If you are taking the car ferry from Russell to Opua, depending on the time of day you will spot the Tucker at the end of the Opua wharf. Whatever the time of day, you will see the building at the end of the wharf – that’s our workshop – and a mural gracing the walls.
The mural was painted by local artist Helen Pick funded by an Arts & Culture funding grant from the Far North District Council as well as a contribution from Pewhairangi Bay of Islands Community Arts Council, that fosters arts in the communities of Moerewa, Kawakawa, Opua, Russell and Te Rawhiti. Far North Holdiongs provided the materials.
The mural is full of meaning, providing the ship with a whakapapa which is shared with youngsters when they come on board for our youth voyages.
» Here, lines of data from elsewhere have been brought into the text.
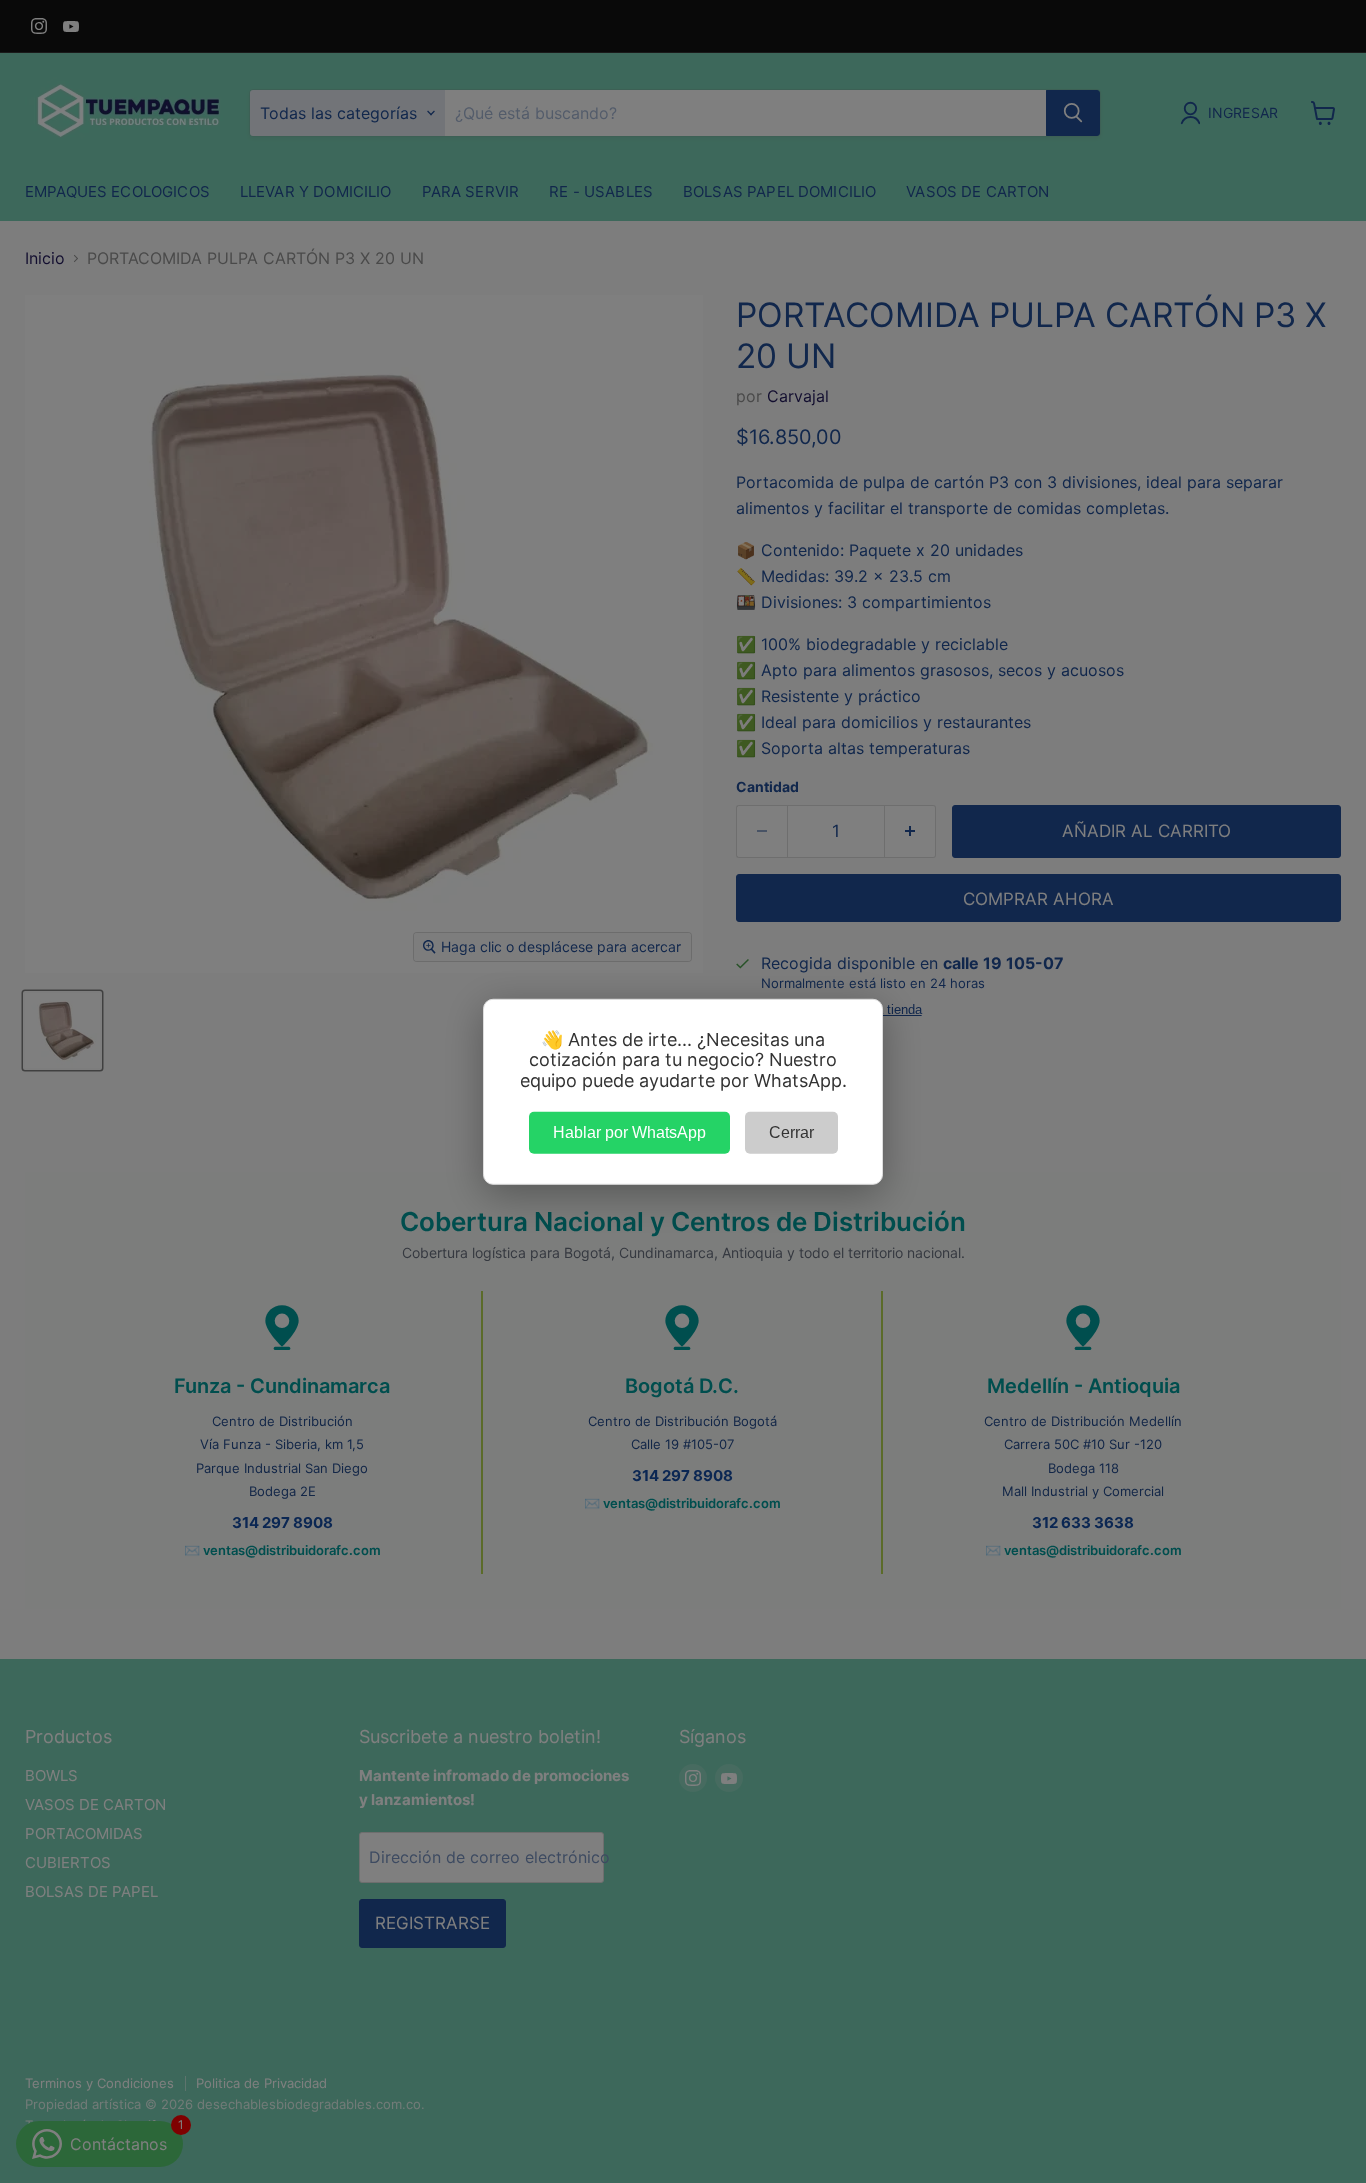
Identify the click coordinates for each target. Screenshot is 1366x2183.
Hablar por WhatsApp (629, 1131)
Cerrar (791, 1131)
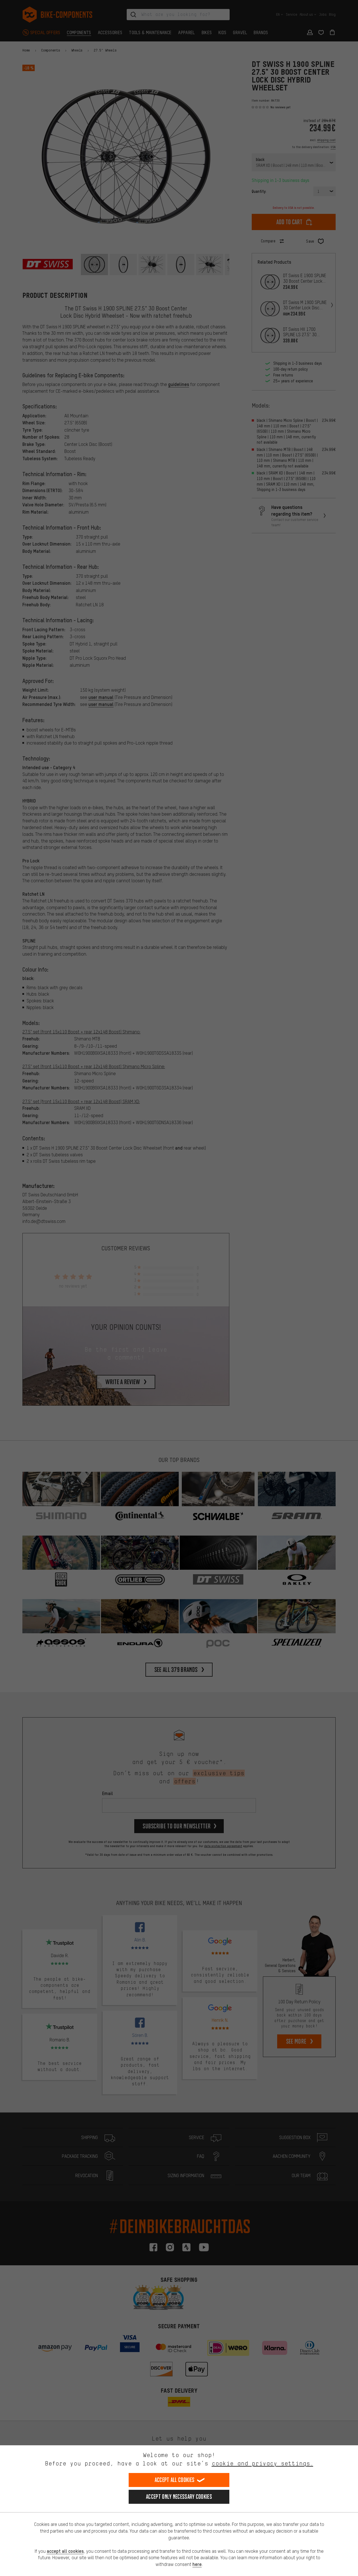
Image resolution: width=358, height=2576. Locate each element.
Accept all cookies (174, 2480)
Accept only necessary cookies (179, 2496)
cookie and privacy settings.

The artwork is a tryptych that depicts stories of the ship, her travels and her links to Opua, the Bay of Islands and the Pacific.
One panel (the left in the picture) shows highlights of ship’s first 21 years, her voyages to and from London as part of Australia ‘s First Fleet Bicentennial Re-Enactment in 1988, and through the Pacific to Mururoa in 1995 to join the International Peace Fleet against French Nuclear testing. A stylised coral atoll is engulfed with a nuclear mushroom cloud can be seen in the background. Hibiscus flowers, representing the Pacific complete the bottom of the panel.
The centre panel depicts the ship herself, enjoyed by young and old in her regular Bay of Islands home. The native New Zealand pohutukawa flower symbolises the Northland coast.
The third panel, the right in the photograph depicts the Tucker ‘s home port of Opua with its railway link to the local town of Kawakawa, where coal mined nearby was transported to the wharf for export overseas. At the wharf, waits one of the first refrigerated container ships, the renowned and reliable steamer Clansman that worked the Northland ports between 1884 and1931. In the distance Ruapekapeka Pa is depicted from 1846, where one of the most famous battles of the Northland wars was fought. At the base, the clematis flower, signifying death acknowledges those people both maori and pakeha who died during this turbulent period.
Waka representing a continuation of past, present and future voyages with the R. Tucker Thompson link the three panels, as do kowhaiwhai and tapa patterns that were painted by apprentice Asch-Rose Steedman, a member of the old Bay of Islands Wynyard family.
Artist Helen Pick has lived on and in the Bay for more than 43 years and the Opua area is of particular significance to her. Of all the murals she has done, this painting will have the largest audience as it will greet all visitors to the Port of Opua, the first port of New Zealand for new arrivals by sea.